Many of those who won’t risk the journey again gather in the dusty, barren lot of Transportes Fronterizos, a bus company that caters to deported migrants returning home. There, the migrants enter another waiting game, but the circumstances are different. The hope of reaching the U.S. that made their first border city wait bearable has been worn away by dehydrating days in the desert, weeks in detention, debilitating blisters on the soles of their feet, and a debt of 3,000 USD to the smugglers. The stay is now marked by boredom and defeat as they wait for family members to wire the money for their bus ticket.

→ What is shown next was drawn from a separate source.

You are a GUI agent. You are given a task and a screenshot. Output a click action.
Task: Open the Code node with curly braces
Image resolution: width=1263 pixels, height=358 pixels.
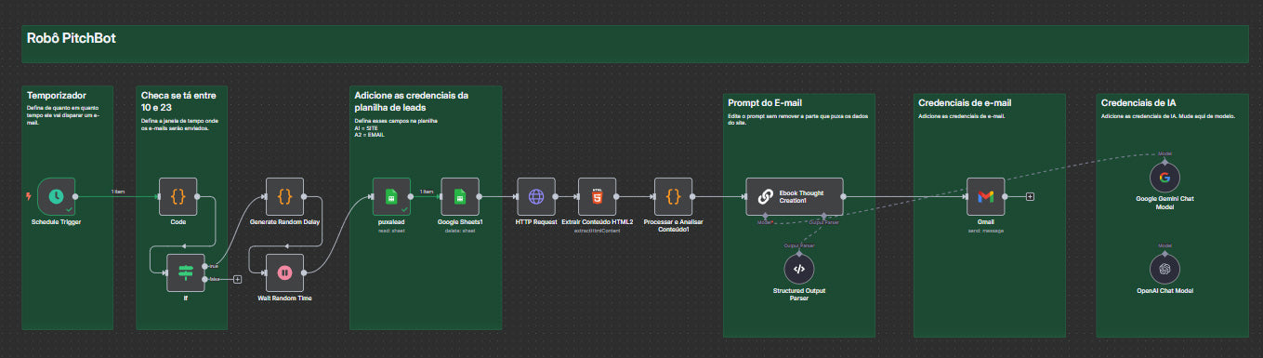tap(178, 196)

Many border cities are centered around the economy of the crossing: turning profit for the smugglers in search of clients to lead north, the guesthouses that pack migrants until their departures, and the stalls selling water, backpacks and other goods to aid the journey. But Transportes Fronterizos is one business that relies on the economy of deportations to sustain itself. A new program, by the Mexican Government’s Ministry of Labor and Social Welfare that subsidizes deportees’ bus tickets home as a way to incentivize repatriation, has brought even more business for the company. But while he’s profiting from deportations and government subsidies, Don Valente Camacho, owner of Transportes Fronterizos, says that the program does little to prevent future crossings, but rather keeps migrants out of the border towns until they can earn enough money at home to be smuggled across the desert again.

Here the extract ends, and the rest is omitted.